• _STATED GOAL_:
Swap "chevron" for "caret" throughout the items below, and copy them with everything else left unchanged.

[Saved data entries]
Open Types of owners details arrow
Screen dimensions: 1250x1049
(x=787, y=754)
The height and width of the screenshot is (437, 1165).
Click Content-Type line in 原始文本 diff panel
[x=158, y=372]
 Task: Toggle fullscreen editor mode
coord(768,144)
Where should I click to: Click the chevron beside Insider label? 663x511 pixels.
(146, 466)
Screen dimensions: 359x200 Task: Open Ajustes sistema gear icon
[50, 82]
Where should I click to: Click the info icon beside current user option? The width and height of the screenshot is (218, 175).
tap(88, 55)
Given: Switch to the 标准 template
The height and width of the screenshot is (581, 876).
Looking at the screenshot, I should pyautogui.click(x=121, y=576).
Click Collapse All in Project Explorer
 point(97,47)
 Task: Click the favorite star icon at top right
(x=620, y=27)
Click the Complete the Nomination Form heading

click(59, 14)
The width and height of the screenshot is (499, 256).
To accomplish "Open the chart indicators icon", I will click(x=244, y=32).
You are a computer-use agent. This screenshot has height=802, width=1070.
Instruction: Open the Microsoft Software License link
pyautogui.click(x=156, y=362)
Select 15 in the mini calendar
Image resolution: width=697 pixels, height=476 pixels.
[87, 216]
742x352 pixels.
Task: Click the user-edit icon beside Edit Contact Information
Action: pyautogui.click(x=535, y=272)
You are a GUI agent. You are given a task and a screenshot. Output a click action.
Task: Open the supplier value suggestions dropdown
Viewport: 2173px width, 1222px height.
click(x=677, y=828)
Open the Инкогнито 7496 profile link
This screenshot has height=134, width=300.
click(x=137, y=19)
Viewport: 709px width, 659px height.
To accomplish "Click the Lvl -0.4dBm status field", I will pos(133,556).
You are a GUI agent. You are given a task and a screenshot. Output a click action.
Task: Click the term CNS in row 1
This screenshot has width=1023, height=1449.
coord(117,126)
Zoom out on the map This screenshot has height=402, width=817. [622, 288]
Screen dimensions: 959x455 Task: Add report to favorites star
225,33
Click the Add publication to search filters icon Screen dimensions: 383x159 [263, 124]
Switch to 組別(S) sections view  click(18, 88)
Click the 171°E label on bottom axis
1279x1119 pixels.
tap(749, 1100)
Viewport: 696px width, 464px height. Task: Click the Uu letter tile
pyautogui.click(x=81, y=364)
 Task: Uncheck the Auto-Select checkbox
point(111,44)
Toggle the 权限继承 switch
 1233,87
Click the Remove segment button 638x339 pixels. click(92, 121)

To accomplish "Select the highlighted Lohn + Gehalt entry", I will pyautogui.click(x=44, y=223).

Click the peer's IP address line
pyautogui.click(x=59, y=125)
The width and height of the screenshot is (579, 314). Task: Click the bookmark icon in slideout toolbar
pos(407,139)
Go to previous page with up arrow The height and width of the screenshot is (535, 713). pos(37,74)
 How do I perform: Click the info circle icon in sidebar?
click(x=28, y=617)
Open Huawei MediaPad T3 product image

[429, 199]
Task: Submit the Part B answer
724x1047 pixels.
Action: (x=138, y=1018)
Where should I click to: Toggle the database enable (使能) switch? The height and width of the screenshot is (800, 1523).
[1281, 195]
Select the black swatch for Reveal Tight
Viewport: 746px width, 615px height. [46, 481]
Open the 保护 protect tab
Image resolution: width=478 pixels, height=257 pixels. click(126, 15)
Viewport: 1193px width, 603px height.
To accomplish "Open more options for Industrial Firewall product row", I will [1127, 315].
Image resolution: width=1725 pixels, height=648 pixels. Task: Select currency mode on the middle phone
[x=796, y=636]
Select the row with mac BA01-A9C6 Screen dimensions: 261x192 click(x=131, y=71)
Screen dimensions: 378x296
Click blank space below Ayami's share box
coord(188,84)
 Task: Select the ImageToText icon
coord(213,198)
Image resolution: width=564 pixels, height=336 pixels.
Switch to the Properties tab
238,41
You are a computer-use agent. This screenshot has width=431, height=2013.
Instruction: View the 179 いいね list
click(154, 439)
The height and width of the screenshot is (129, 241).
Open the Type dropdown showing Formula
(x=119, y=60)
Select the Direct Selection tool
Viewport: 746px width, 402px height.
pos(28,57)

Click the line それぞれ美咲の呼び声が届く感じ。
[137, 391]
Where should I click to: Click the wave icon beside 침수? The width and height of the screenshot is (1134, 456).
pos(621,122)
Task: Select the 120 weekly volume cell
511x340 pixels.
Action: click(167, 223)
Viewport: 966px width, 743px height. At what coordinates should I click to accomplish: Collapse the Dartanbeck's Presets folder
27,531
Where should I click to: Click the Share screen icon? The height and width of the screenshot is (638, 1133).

• _OUTPUT OF THE TASK_:
Open Types of owners details arrow
Screen dimensions: 1250x1049
(x=787, y=754)
The height and width of the screenshot is (437, 1165).
Click Content-Type line in 原始文本 diff panel
[x=158, y=372]
 Task: Toggle fullscreen editor mode
coord(768,144)
Where should I click to: Click the caret beside Insider label? 663x511 pixels.
(146, 466)
Screen dimensions: 359x200 Task: Open Ajustes sistema gear icon
[50, 82]
Where should I click to: Click the info icon beside current user option? The width and height of the screenshot is (218, 175).
tap(88, 55)
Given: Switch to the 标准 template
The height and width of the screenshot is (581, 876).
Looking at the screenshot, I should pyautogui.click(x=121, y=576).
Click Collapse All in Project Explorer
 point(97,47)
 Task: Click the favorite star icon at top right
(x=620, y=27)
Click the Complete the Nomination Form heading

click(59, 14)
The width and height of the screenshot is (499, 256).
To accomplish "Open the chart indicators icon", I will click(x=244, y=32).
You are a computer-use agent. This screenshot has height=802, width=1070.
Instruction: Open the Microsoft Software License link
pyautogui.click(x=156, y=362)
Select 15 in the mini calendar
Image resolution: width=697 pixels, height=476 pixels.
[87, 216]
742x352 pixels.
Task: Click the user-edit icon beside Edit Contact Information
Action: pyautogui.click(x=535, y=272)
You are a GUI agent. You are given a task and a screenshot. Output a click action.
Task: Open the supplier value suggestions dropdown
Viewport: 2173px width, 1222px height.
click(x=677, y=828)
Open the Инкогнито 7496 profile link
This screenshot has height=134, width=300.
click(x=137, y=19)
Viewport: 709px width, 659px height.
To accomplish "Click the Lvl -0.4dBm status field", I will pos(133,556).
You are a GUI agent. You are given a task and a screenshot. Output a click action.
Task: Click the term CNS in row 1
This screenshot has width=1023, height=1449.
coord(117,126)
Zoom out on the map This screenshot has height=402, width=817. [622, 288]
Screen dimensions: 959x455 Task: Add report to favorites star
225,33
Click the Add publication to search filters icon Screen dimensions: 383x159 [263, 124]
Switch to 組別(S) sections view  click(18, 88)
Click the 171°E label on bottom axis
1279x1119 pixels.
tap(749, 1100)
Viewport: 696px width, 464px height. Task: Click the Uu letter tile
pyautogui.click(x=81, y=364)
 Task: Uncheck the Auto-Select checkbox
point(111,44)
Toggle the 权限继承 switch
 1233,87
Click the Remove segment button 638x339 pixels. click(92, 121)

To accomplish "Select the highlighted Lohn + Gehalt entry", I will pyautogui.click(x=44, y=223).

Click the peer's IP address line
pyautogui.click(x=59, y=125)
The width and height of the screenshot is (579, 314). Task: Click the bookmark icon in slideout toolbar
pos(407,139)
Go to previous page with up arrow The height and width of the screenshot is (535, 713). pos(37,74)
 How do I perform: Click the info circle icon in sidebar?
click(x=28, y=617)
Open Huawei MediaPad T3 product image

[429, 199]
Task: Submit the Part B answer
724x1047 pixels.
Action: (x=138, y=1018)
Where should I click to: Toggle the database enable (使能) switch? The height and width of the screenshot is (800, 1523).
[1281, 195]
Select the black swatch for Reveal Tight
Viewport: 746px width, 615px height. [46, 481]
Open the 保护 protect tab
Image resolution: width=478 pixels, height=257 pixels. click(126, 15)
Viewport: 1193px width, 603px height.
To accomplish "Open more options for Industrial Firewall product row", I will [1127, 315].
Image resolution: width=1725 pixels, height=648 pixels. Task: Select currency mode on the middle phone
[x=796, y=636]
Select the row with mac BA01-A9C6 Screen dimensions: 261x192 click(x=131, y=71)
Screen dimensions: 378x296
Click blank space below Ayami's share box
coord(188,84)
 Task: Select the ImageToText icon
coord(213,198)
Image resolution: width=564 pixels, height=336 pixels.
Switch to the Properties tab
238,41
You are a computer-use agent. This screenshot has width=431, height=2013.
Instruction: View the 179 いいね list
click(154, 439)
The height and width of the screenshot is (129, 241).
Open the Type dropdown showing Formula
(x=119, y=60)
Select the Direct Selection tool
Viewport: 746px width, 402px height.
pos(28,57)

Click the line それぞれ美咲の呼び声が届く感じ。
[137, 391]
Where should I click to: Click the wave icon beside 침수? The width and height of the screenshot is (1134, 456).
pos(621,122)
Task: Select the 120 weekly volume cell
511x340 pixels.
Action: click(167, 223)
Viewport: 966px width, 743px height. At what coordinates should I click to accomplish: Collapse the Dartanbeck's Presets folder
27,531
Where should I click to: Click the Share screen icon? The height and width of the screenshot is (638, 1133).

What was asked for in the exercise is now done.